Assignment
Only the lines from the one with "Task: Clear the search query with the X icon" to the end of the listing below should be set down, exactly as written and without any pictures.
[Extracted material — start]
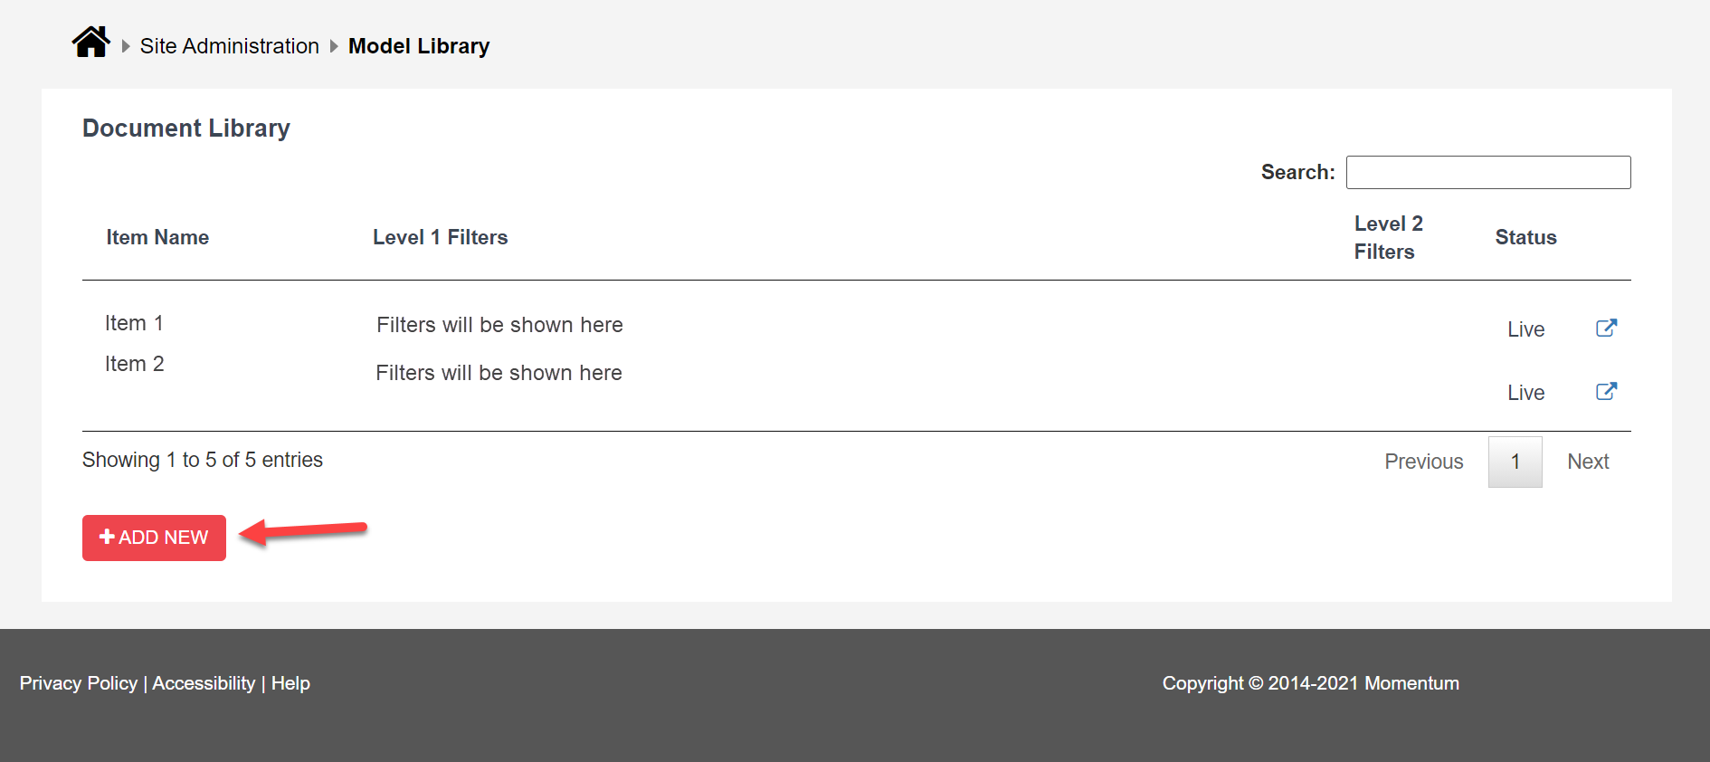Sort by Item Name column

click(x=157, y=237)
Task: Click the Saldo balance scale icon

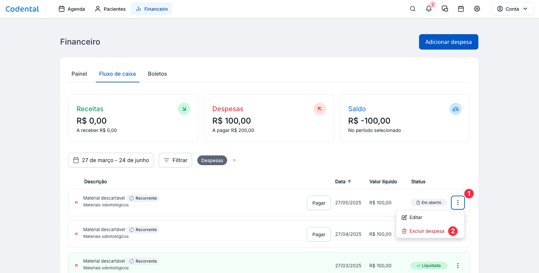Action: coord(455,109)
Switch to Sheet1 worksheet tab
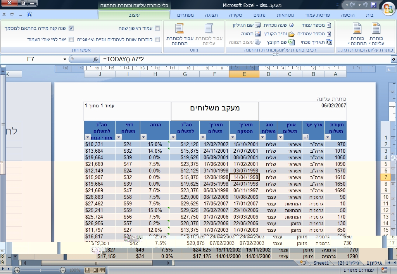The image size is (397, 274). [x=321, y=263]
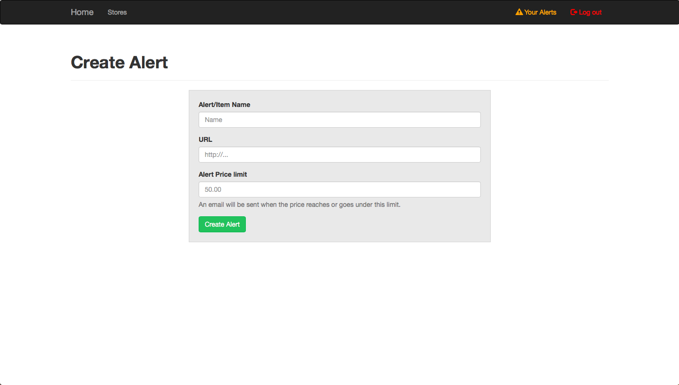Click the email notification helper text
This screenshot has width=679, height=385.
(x=299, y=205)
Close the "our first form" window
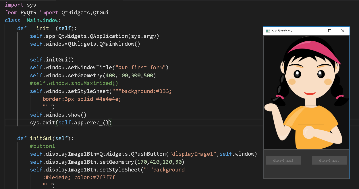Viewport: 359px width, 189px height. pos(343,31)
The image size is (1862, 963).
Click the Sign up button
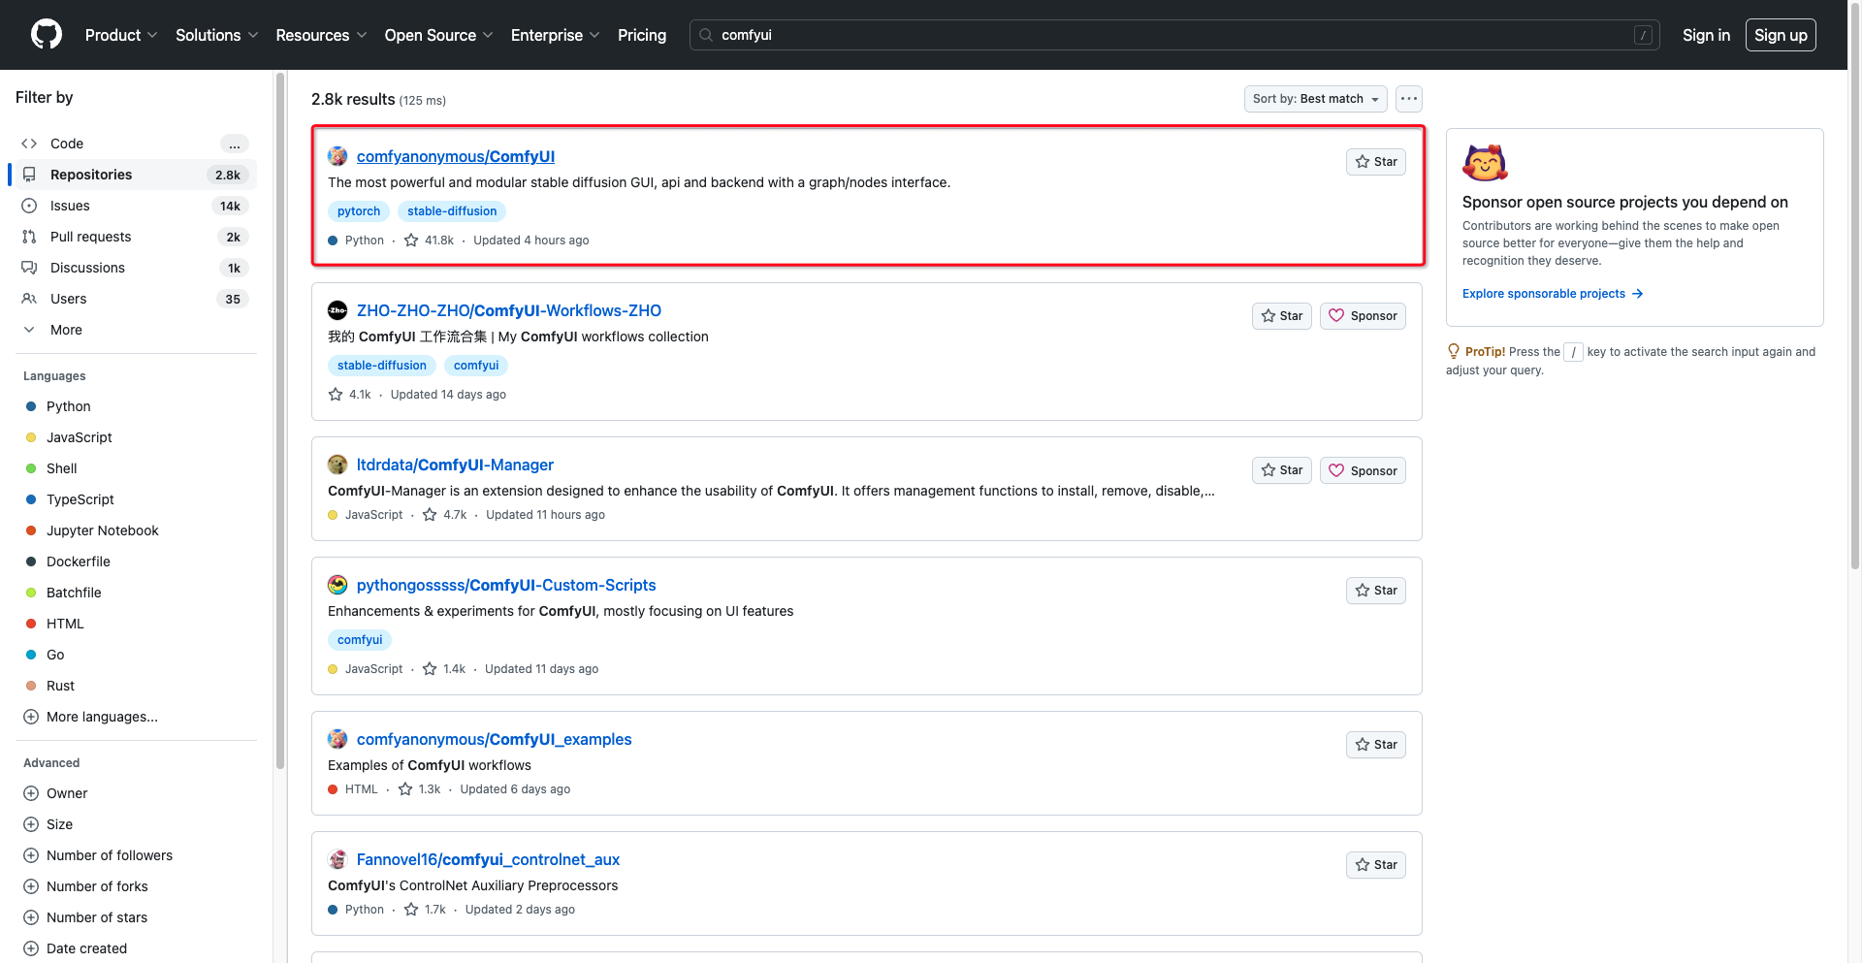1781,35
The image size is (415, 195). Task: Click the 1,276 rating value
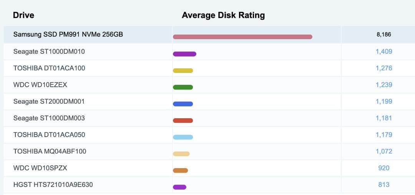coord(384,68)
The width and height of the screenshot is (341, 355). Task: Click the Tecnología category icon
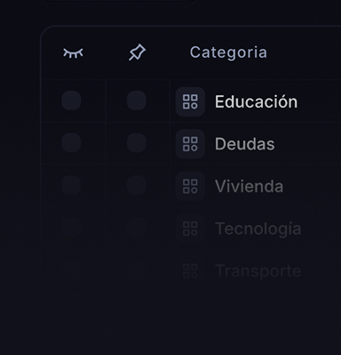(190, 229)
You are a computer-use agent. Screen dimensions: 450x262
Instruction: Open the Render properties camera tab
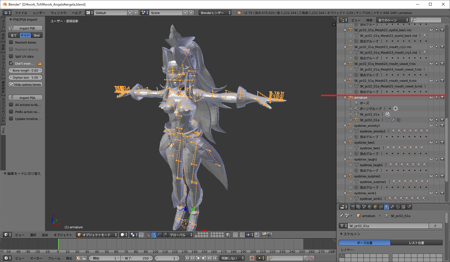pyautogui.click(x=353, y=207)
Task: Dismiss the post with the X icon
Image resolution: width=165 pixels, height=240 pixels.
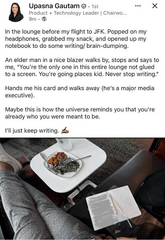Action: click(155, 6)
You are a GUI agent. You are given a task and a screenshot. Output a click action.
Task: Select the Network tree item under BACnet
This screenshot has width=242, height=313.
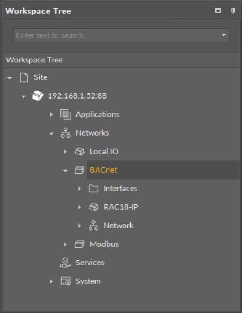pos(118,226)
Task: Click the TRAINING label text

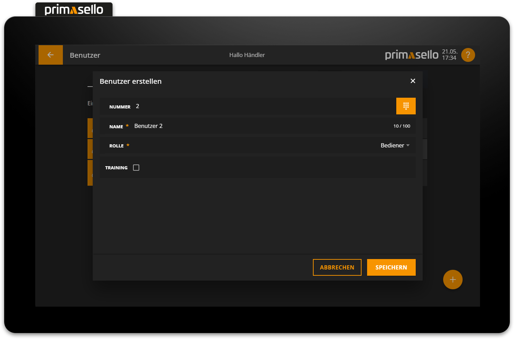Action: 116,168
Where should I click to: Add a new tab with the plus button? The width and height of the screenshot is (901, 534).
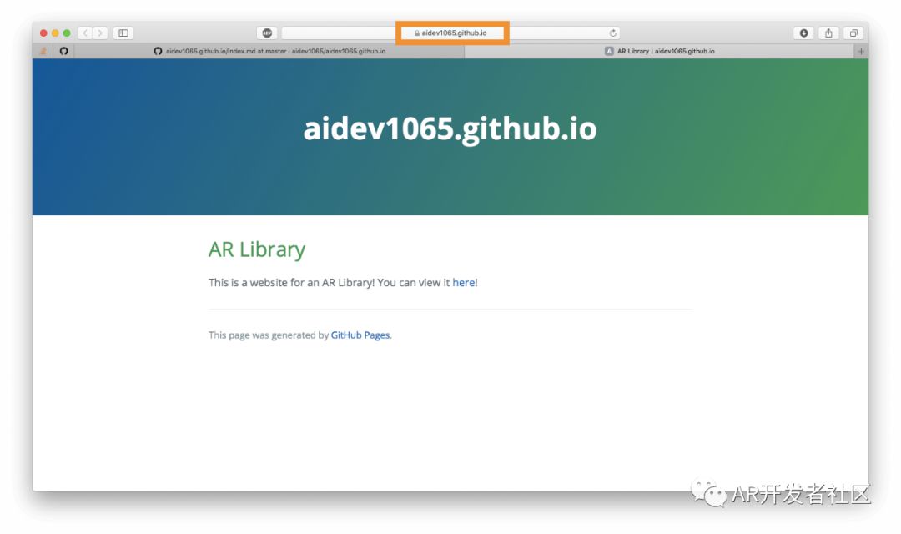coord(861,51)
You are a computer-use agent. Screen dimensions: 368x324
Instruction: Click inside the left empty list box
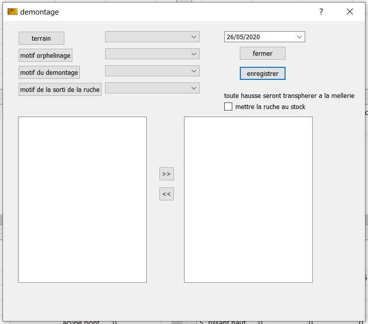[x=82, y=199]
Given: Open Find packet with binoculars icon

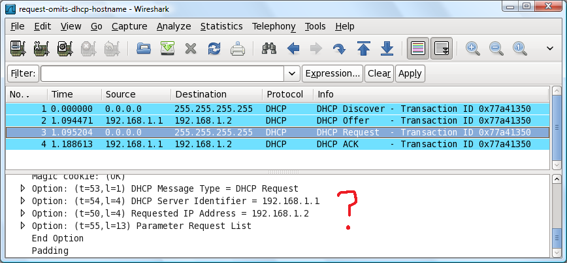Looking at the screenshot, I should click(x=268, y=48).
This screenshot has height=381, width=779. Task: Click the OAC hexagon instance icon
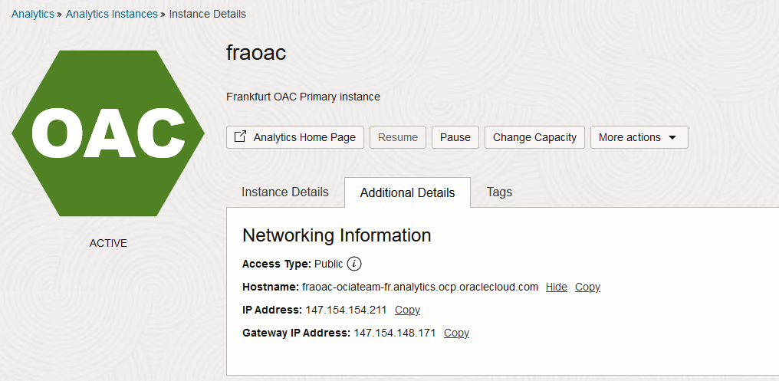tap(108, 133)
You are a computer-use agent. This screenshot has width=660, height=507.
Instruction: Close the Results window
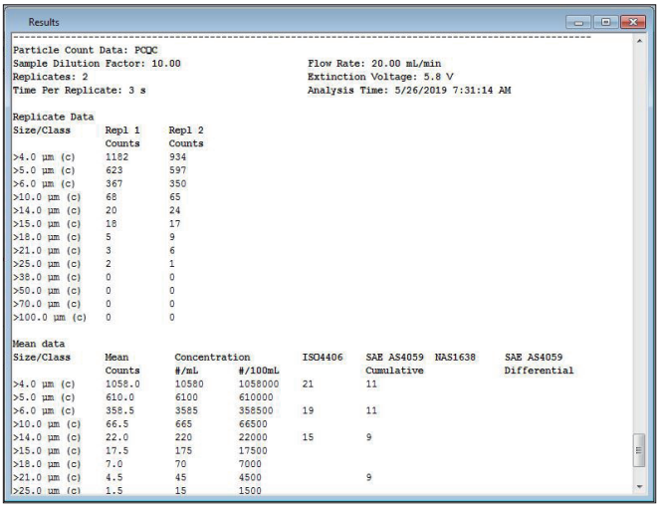[x=633, y=20]
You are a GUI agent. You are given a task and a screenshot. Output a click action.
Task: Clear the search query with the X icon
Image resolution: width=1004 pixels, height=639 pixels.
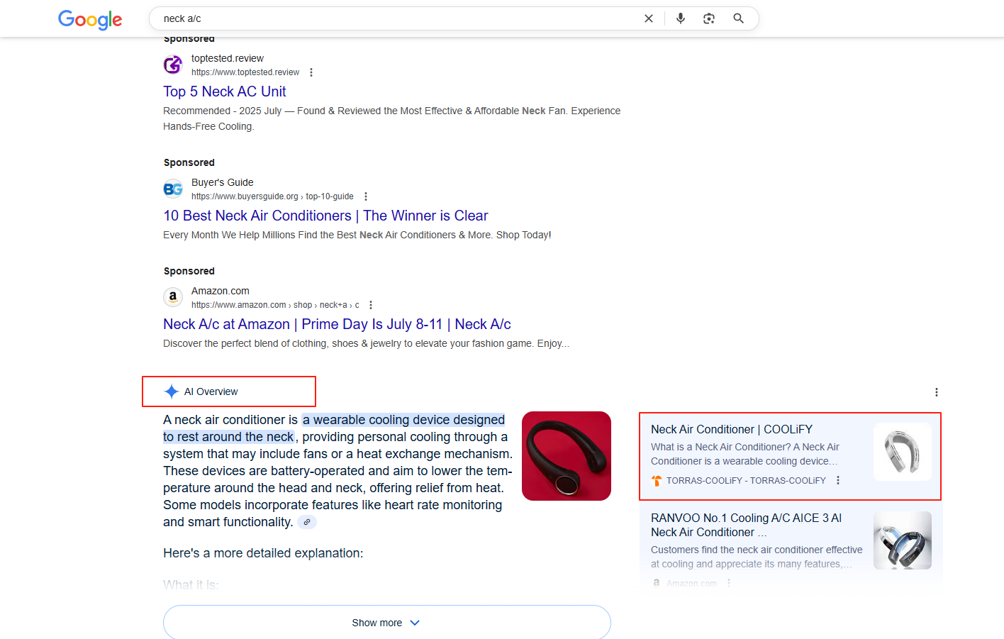[x=648, y=18]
[Extracted material — finish]
Solution below
Task: Clear the search query with the X icon
Image resolution: width=1004 pixels, height=639 pixels.
[x=648, y=18]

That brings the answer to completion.